“Margarita” que florece en la sala Frey
“Si no estuviese tan oscuro a la vuelta de la esquina... O simplemente si todos entendiésemos que todos llevamos un viejo encima”, canta Joan Manuel Serrat en una canción que ya tiene treinta y ocho años, pero cada día suena más actual. Porque es verdad aquello que suele mostrarse bastante por televisión, relativo a que los avances médicos y tecnológicos han propiciado que la expectativa de vida sea mayor, y que están quienes tienen la suerte de alcanzar una edad avanzada en condiciones óptimas, pero también es cierto que, en esa etapa de la existencia, asimismo afloran los que se quedan afuera de la mejor postal y pasan a ser parte de una foto que no suele aparecer en primera plana. Son aquellos que, quizá por no haber formado familia, o vivir lejos de ella, e incluso tal vez por haberse distanciado —los vericuetos de la vida son muchos e insondables—, se sienten solos. En ocasiones, además, con inconvenientes económicos o de salud (o ambos) que les marcan la cancha, en un partido vivencial que pasan a jugar casi exclusivamente entre cuatro paredes, siempre las mismas. En esos casos es donde resulta importante que haya personas y espacios que los convoquen a salir, a hacerle una finta a un destino que insiste en ser agorero, para así llegar hasta la otra área, esquivar al arquero y meterse con pelota y todo dentro del arco para gritar un gol que sea un estallido de felicidad. Y es frente a esa necesidad que debe resaltarse el papel que juega un lugar como Margarita, un dispositivo de la Dirección de Promoción Social, perteneciente a la Secretaría de Capital Humano, Acción Social y Deportes de la Municipalidad de Bariloche. Se trata de un club de día, donde las personas mayores acuden de lunes a viernes para realizar diversas actividades y sentirse en compañía. Si bien la entidad funciona en el barrio 2 de Abril (Teniente Espinoza 150), desde el miércoles —y hasta el viernes— cuenta con una extensión “artística” en la sala Frey del Centro Cívico. Allí se está realizando una muestra de la producción de los talleres que se llevan adelante en el sitio.
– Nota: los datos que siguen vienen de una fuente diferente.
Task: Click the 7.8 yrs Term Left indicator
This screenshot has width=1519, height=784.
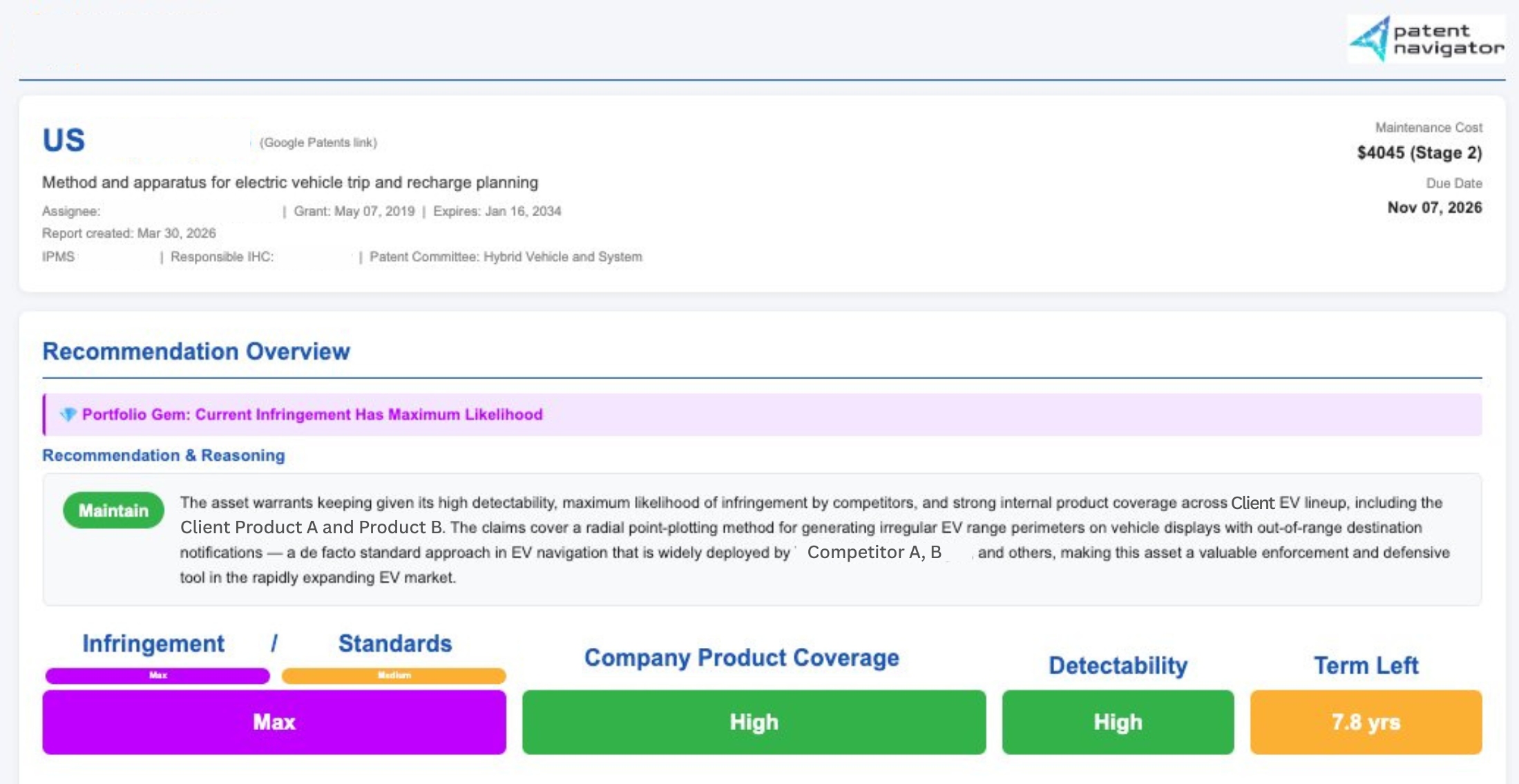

Justamente, la coordinadora del club de día, Camila De Domingo, contó que se hacen talleres diversos, como, por ejemplo, “de lectura, arte, tejido y telar, cine, gimnasia adaptada, uso del celular, yoga…”.
De los ovillos se desprende arte...
La joven contó que el club está destinado a personas mayores de sesenta años, “principalmente aquellas que requieran de mayores cuidados o precisen asistir a espacios de socialización”. En tal sentido, explicó que se refería a quienes “están solos, sin una red familiar de contención, o que sufren algún tipo de movilidad reducida”. En ese punto, detalló que el club cuenta con “una trafic, para buscar y llevar a aquellos que no pueden trasladarse solos”. Además, detalló que “dentro del equipo de trabajo hay cuidadoras que asisten a las personas mayores, tanto para el desarrollo de las actividades como para movilizarse”.
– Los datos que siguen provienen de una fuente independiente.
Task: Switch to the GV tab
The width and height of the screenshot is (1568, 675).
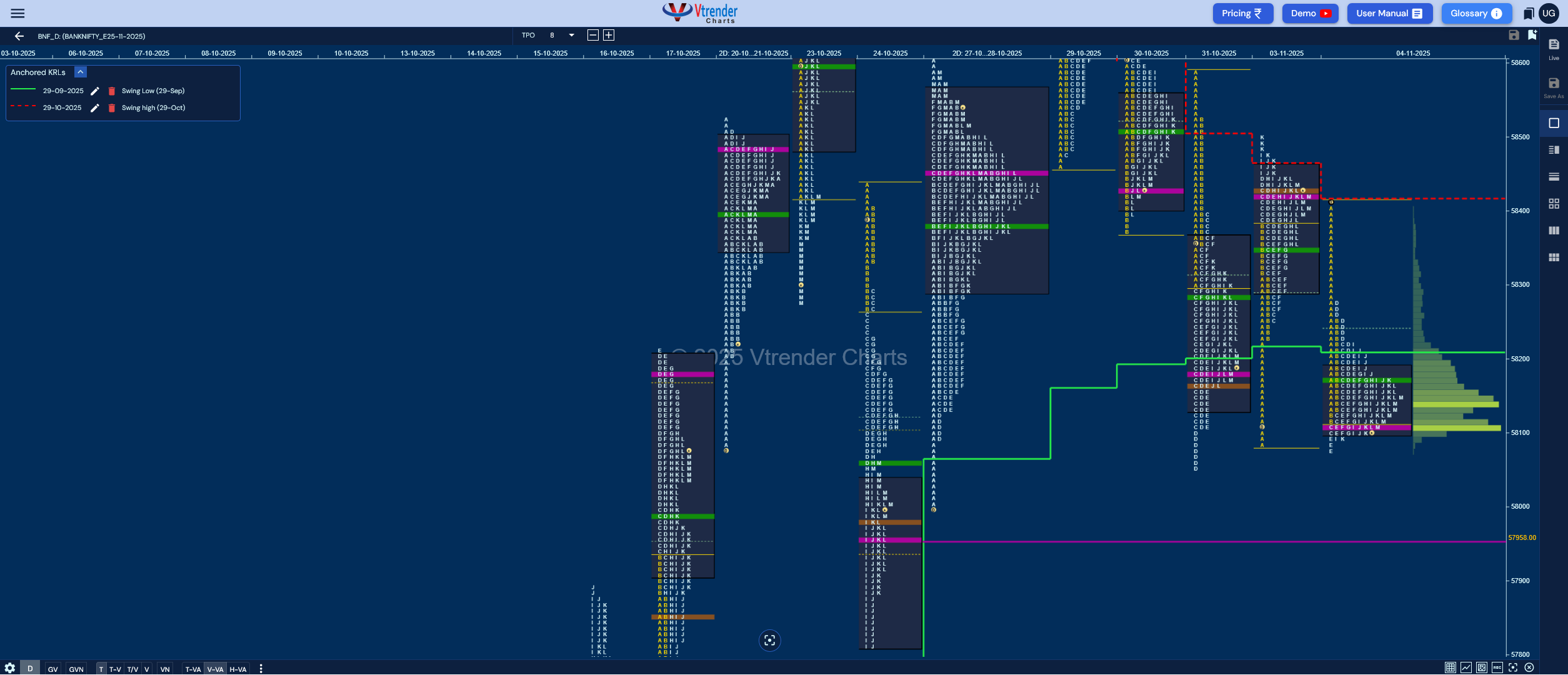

Un ejemplo de una actividad vinculada a la motrocidad fina: en el marco del teller de gimnasia adaptada y kinesiología, las personas mayores desarrollan habilidades manuales que mejoran su calidad de vida.
“En la actualidad, están participando alrededor de treinta personas”, sumó Camila.
Los tejidos también dicen presente en la sala Frey.
Debe resaltarse que la muestra que se está realizando en la sala Frey es un modo de festejar los nueve años de la entidad, aunque, según explicó la coordinadora del club, en realidad, la fecha del aniversario fue en mayo, pero, como en Bariloche, en ese mes, el clima resulta impredecible, entre todos quienes concurren a Margarita optaron por realizar la exposición en noviembre.
Espíritu de equipo.
“Para ellos es muy importante que la gente venga a ver lo que hacen”, afirmó Camila.
En el Centro Cívico se exhibe una muestra de la producción de este año, y quienes concurren al club de día Margarita ansían que los barilochenses visiten la sala Frey y acompañen la propuesta.